Исходный текст =
#####
Благодаря Сергею Шаргородскому, Киплинг и Дилан Томас вышли в «Саламандре»…
Последние года три Васька всерьёз не переводил. Сначала мы не могли нащупать, кого бы захотелось сделать по-русски. Попробовали Стрэнда, – и на третьем депрессивном стихотворении Васька впал в ярость и сказал, что не будет он этого нытья переводить. К Уолкоту иногда возвращались. У Хини всерьёз захотелось перевести одно стихотворение – «Если нечего больше сказать — объезжай полуостров.»
Так получилось, что Васька полностью переключился на свои стихи. И они пошли – стих за стихом, кажется, последние пару лет – в среднем больше стиха в неделю.
Я когда-то ему говорила, ещё когда мы работали над Плат, что есть поэты потока и поэты точечные. И Плат – поэт потока, когда всё увиденное, продуманное, прочувствованное перерабатывается в стих.
Он был поэтом точечным, стал поэтом потока.
И одновременно Васька всё больше был заперт в четырёх стенах. Эмфизема не давала ему двигаться. Последней серьёзной поездкой с длинными прогулками оказался Рим в 2009-ом году.
Были, конечно, наши обычные ежегодные поездки – в Дордонь, в Прованс, в Бретань, но там последнее время у него жизнь ограничивалась садом, совсем маленькими прогулками и катаньем а машине.
#####
Строки данных =
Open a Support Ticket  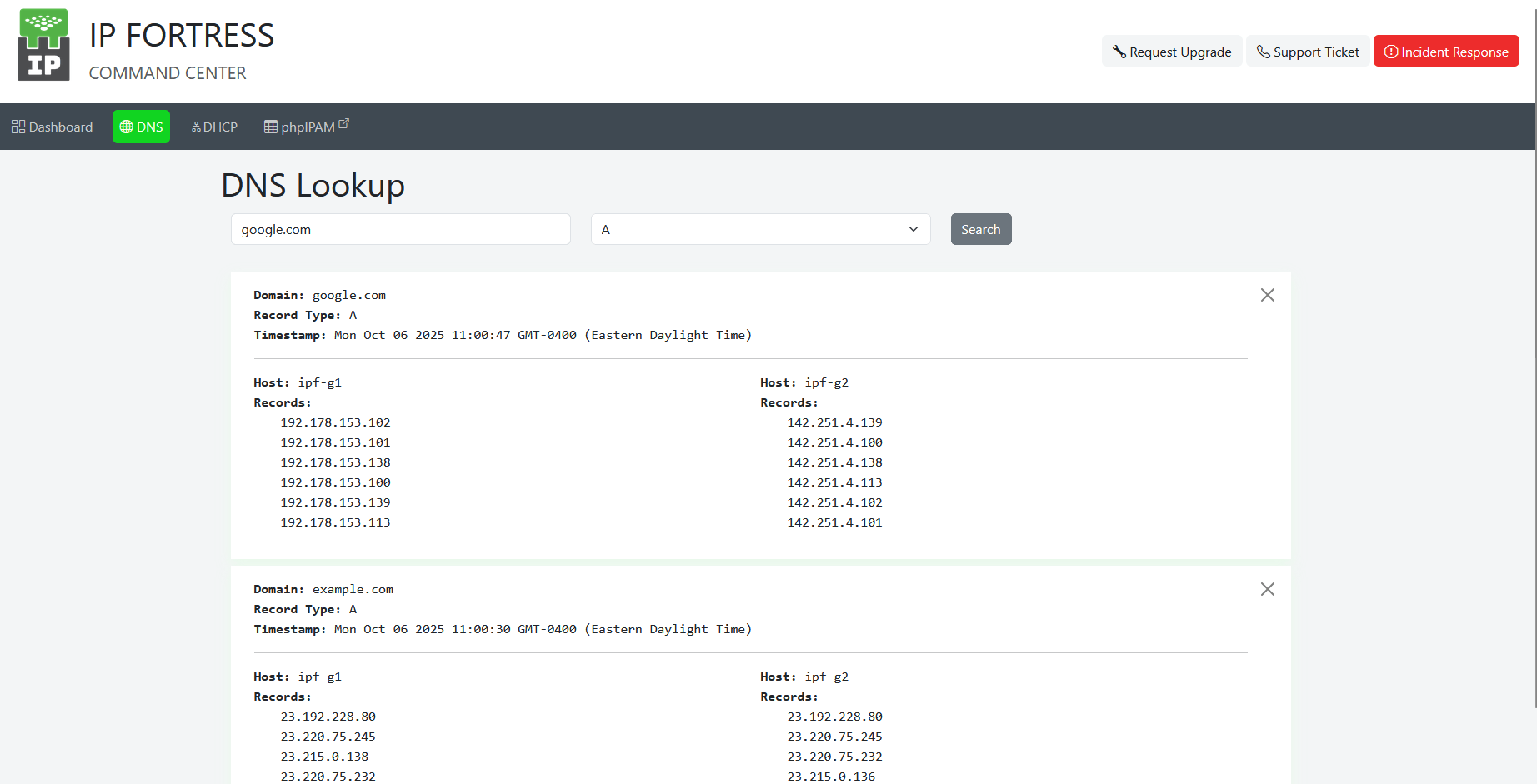[1308, 51]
#####
Порядок работы =
1. Верните отрывок исходного текста от слов «И одновременно Васька» до слов «катаньем а машине.» включительно, без изменений.
2. Ответьте на вопросы по исходному тексту:
(a) Где вышли Киплинг и Дилан Томас?
(b) Переводить чьи стихи Васька отказался на третьем депрессивном стихотворении?
(c) Какая поездка оказалась последней серьёзной поездкой с длинными прогулками и в каком году она была?
Опирайтесь только на исходный текст.

Ответы к заданиям =
1.
И одновременно Васька всё больше был заперт в четырёх стенах. Эмфизема не давала ему двигаться. Последней серьёзной поездкой с длинными прогулками оказался Рим в 2009-ом году.
Были, конечно, наши обычные ежегодные поездки – в Дордонь, в Прованс, в Бретань, но там последнее время у него жизнь ограничивалась садом, совсем маленькими прогулками и катаньем а машине.

2.
(a) В «Саламандре».
(b) Стрэнда.
(c) Поездка в Рим в 2009 году.